- [Directions for this task]:
In the entries below, find the line with "Accessibility (46, 2353)" and the line with "Contact Us (58, 1176)"; give again those lines and every line between them, exactly.

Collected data
————————

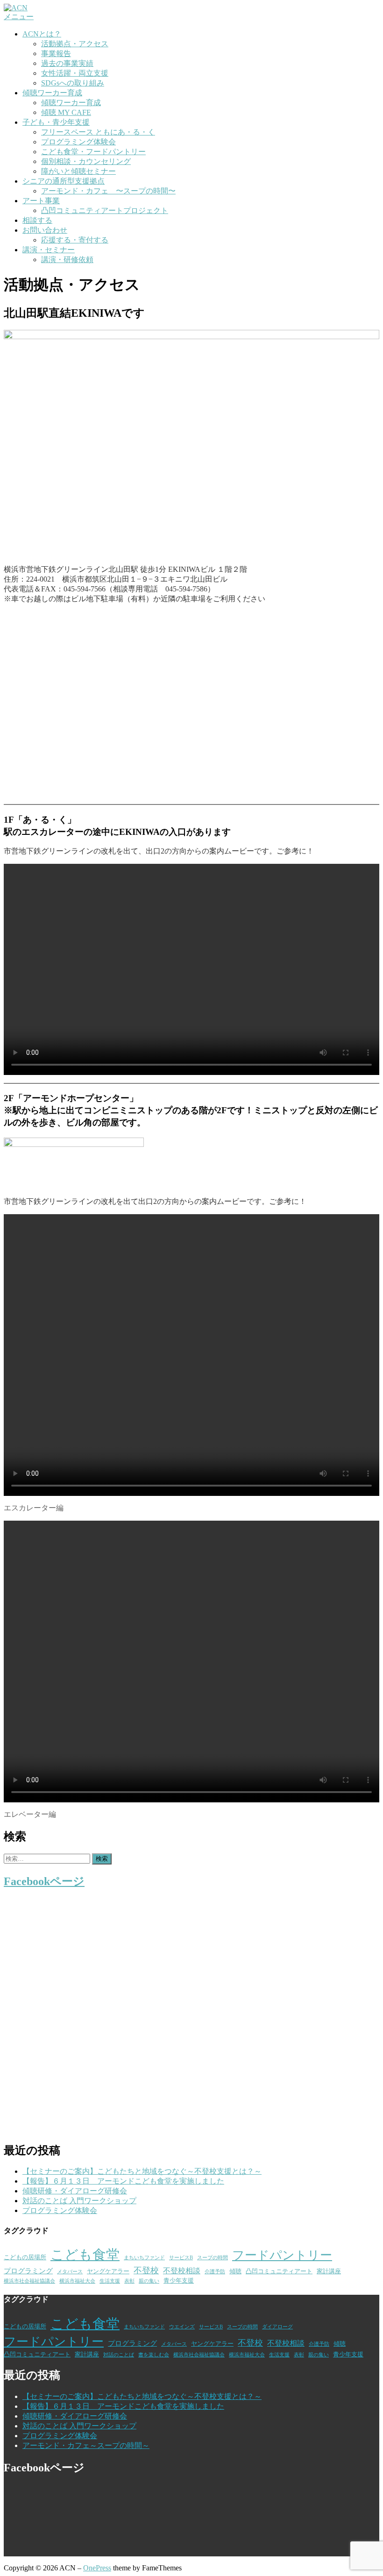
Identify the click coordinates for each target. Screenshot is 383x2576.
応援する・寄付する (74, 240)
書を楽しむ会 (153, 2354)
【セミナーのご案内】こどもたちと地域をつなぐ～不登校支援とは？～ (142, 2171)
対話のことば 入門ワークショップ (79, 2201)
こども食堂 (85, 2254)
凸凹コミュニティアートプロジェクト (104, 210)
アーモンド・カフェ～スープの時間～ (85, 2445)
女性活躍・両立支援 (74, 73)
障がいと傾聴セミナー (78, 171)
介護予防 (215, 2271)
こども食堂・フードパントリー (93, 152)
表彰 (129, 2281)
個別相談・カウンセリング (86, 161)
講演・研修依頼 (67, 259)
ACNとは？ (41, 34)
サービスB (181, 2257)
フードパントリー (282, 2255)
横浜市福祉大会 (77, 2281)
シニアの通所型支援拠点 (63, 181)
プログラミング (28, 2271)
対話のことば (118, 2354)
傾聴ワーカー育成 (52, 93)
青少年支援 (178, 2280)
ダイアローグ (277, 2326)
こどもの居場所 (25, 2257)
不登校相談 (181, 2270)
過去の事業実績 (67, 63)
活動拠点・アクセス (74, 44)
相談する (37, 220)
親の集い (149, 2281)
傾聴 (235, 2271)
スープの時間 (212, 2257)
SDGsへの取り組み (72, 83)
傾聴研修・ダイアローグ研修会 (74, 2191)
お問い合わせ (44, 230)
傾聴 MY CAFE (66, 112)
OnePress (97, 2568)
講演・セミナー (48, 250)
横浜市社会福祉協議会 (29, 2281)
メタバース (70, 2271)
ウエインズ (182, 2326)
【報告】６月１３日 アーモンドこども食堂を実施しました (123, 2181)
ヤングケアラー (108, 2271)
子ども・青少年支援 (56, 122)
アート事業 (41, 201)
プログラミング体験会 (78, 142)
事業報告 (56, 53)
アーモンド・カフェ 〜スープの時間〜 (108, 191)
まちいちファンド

————————

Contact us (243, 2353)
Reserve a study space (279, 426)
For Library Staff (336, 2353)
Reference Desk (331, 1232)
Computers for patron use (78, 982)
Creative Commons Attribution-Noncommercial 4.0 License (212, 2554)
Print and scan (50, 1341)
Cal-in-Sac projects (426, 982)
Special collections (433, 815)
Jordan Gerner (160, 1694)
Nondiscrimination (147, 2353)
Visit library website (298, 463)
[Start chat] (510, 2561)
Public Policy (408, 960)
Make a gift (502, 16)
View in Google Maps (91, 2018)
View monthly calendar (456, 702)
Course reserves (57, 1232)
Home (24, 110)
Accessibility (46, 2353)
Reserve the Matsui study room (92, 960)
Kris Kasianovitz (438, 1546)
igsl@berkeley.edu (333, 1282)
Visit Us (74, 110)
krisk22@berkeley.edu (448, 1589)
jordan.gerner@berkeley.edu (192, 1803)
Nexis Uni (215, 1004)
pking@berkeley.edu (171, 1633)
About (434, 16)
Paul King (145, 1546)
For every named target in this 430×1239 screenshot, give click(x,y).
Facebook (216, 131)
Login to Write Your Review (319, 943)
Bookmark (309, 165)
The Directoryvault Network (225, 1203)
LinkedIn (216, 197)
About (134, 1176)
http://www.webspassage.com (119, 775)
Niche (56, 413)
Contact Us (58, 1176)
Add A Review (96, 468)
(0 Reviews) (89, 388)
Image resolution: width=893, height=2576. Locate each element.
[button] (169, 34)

————————

- [Reply]:
Accessibility (46, 2353)
Reserve the Matsui study room (92, 960)
Kris Kasianovitz (438, 1546)
igsl@berkeley.edu (333, 1282)
Visit Us (74, 110)
krisk22@berkeley.edu (448, 1589)
jordan.gerner@berkeley.edu (192, 1803)
Nexis Uni (215, 1004)
pking@berkeley.edu (171, 1633)
About (434, 16)
Paul King (145, 1546)
For every named target in this 430×1239 screenshot, give click(x,y).
Facebook (216, 131)
Login to Write Your Review (319, 943)
Bookmark (309, 165)
The Directoryvault Network (225, 1203)
LinkedIn (216, 197)
About (134, 1176)
http://www.webspassage.com (119, 775)
Niche (56, 413)
Contact Us (58, 1176)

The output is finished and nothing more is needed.